When Black skewered him with his gaze, Luke wished he hadn’t opened his mouth.
“Emmy’s not happy. She’s just pretending to be happy because she knows everyone expects her to be. No, she’s not right at all. Where is she, anyway?”
Black scanned the room, and Luke realised Emmy wasn’t with them anymore. People around him shrugged. Nobody knew where she’d gone.
“Track her phone,” Black ordered. “Assuming she’s picked up a spare since the last one got trashed at the hospital.”
Nate fiddled with an app on his own handset. “According to this, her yellow phone’s in her house, somewhere around the lounge. The green one’s turned off.”
Black sighed, a heavy sound that settled over the room. The air turned viscous, and the volume of chatter dropped a notch further.
“It’s time to talk some sense into my crazy wife.”
The crowd parted, and he stalked off in the direction of the basement.
CHAPTER 27
I FELT SURPLUS to requirements as everyone swarmed around Black, asking questions. Things were still tense between us, and guilt weighed on my shoulders as if Hercules himself was pushing down on them. Why hadn’t I put the pieces together sooner?

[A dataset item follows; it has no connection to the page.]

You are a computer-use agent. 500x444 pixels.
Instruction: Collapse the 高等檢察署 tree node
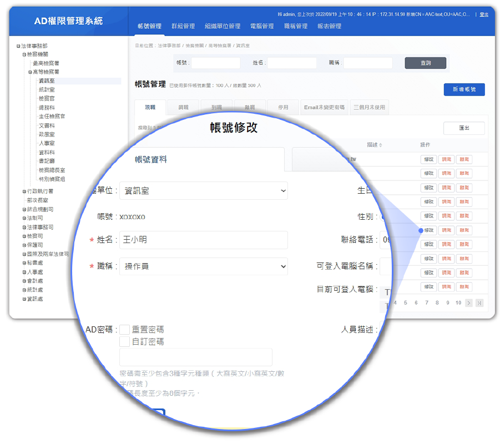pyautogui.click(x=31, y=72)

Like when the initial warning call came in on my red phone? Hector or Diego must have got my number out of Black’s. Why hadn’t I questioned that? And while I was messing around chasing Carlos’s murderers on a motorbike, Black’s abductors had used the chaos to sneak him out of the hotel. If I’d asked more questions at the time, I might have found a witness.
But I didn’t.
Then, after all the mess with Luke and his half-brother, why hadn’t something fired off in my brain? If my synapses had bothered to do their job, maybe the possibility of Black having an unknown sibling would have occurred to me, even if the odds of it were worse than beating the house in Vegas.

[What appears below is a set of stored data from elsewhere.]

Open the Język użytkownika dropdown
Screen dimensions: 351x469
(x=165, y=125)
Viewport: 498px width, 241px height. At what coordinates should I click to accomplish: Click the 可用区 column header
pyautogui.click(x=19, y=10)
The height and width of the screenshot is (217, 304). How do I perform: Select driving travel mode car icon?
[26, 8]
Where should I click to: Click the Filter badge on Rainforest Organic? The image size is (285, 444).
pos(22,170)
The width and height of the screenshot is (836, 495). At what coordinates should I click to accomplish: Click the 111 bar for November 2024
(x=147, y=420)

Two men. Two unknown brothers.
Hadn’t Black taught me that anything was possible? That I should look at problems from every angle?
I laughed softly to myself. What if I had a sister out there? I might have. Especially as my father was most likely an idiot. Or a cousin? Or a— Stop it, Emmy.
No, I hadn’t thought things through with Black. And I should have. Instead, I’d fallen victim to my own feelings and wallowed in self-pity like a selfish little cow.
How could he ever forgive me for what I’d done when I couldn’t forgive myself?
Dan laughed, and Nate popped the cork on the first bottle of champagne. Not to be outdone, Bradley lugged in a box of indoor fireworks and an entire vineyard. The atmosphere crackled with happiness, and excitement, and…freaking glitter. Oh, Bradley. My eyes cut to the window. Fat drops of rain plopped against it, the grey sky matching my mood.
I melted out of the room and made my way to the basement. The dusty cabinet slid to the side on hidden runners, and I slipped through the door behind, the darkness calling me. My footsteps echoed off the concrete as I walked and then ran through the tunnel.
When I emerged at the other end, scattered pizza boxes still lay on the table, the movie room untouched since the night Diego’s men attacked. I didn’t want to see the awful state I knew the rest of the place would be in. I’d designed and built that house from scratch, and although I kept telling myself that it was only stuff, and it could all be replaced, I still choked when I looked at the wreckage.
I’d needed to get out of the kitchen at Riverley Hall, though. It was easier to deal with the ruins of my home than the ruins of what I’d once had with Black.
Instead of dwelling on the past, I forced myself to think of something positive. While the doctor had been assessing Dan’s leg earlier, I’d visited Seth in the specialist burns unit, and he’d improved markedly since I last saw him. Tomorrow, the doctors planned to undertake an experimental procedure with artificial skin grafts, and the medical team were hopeful he’d make a good recovery. Even better was the news he didn’t have any internal damage.
“Good thing I fell down that hole, wasn’t it?” he said.
“These things are relative, but yes.”
“And you got the men who did it?”
I nodded.
“Saves Justin a job. Carla hasn’t been able to get him out of that Batman costume.”
“There are worse things he could be.”
“You’re right.” He paused to cough, then his tone grew serious. “Mick’s funeral’s in ten days. Will you go? Reckon I’ll still be stuck in here.”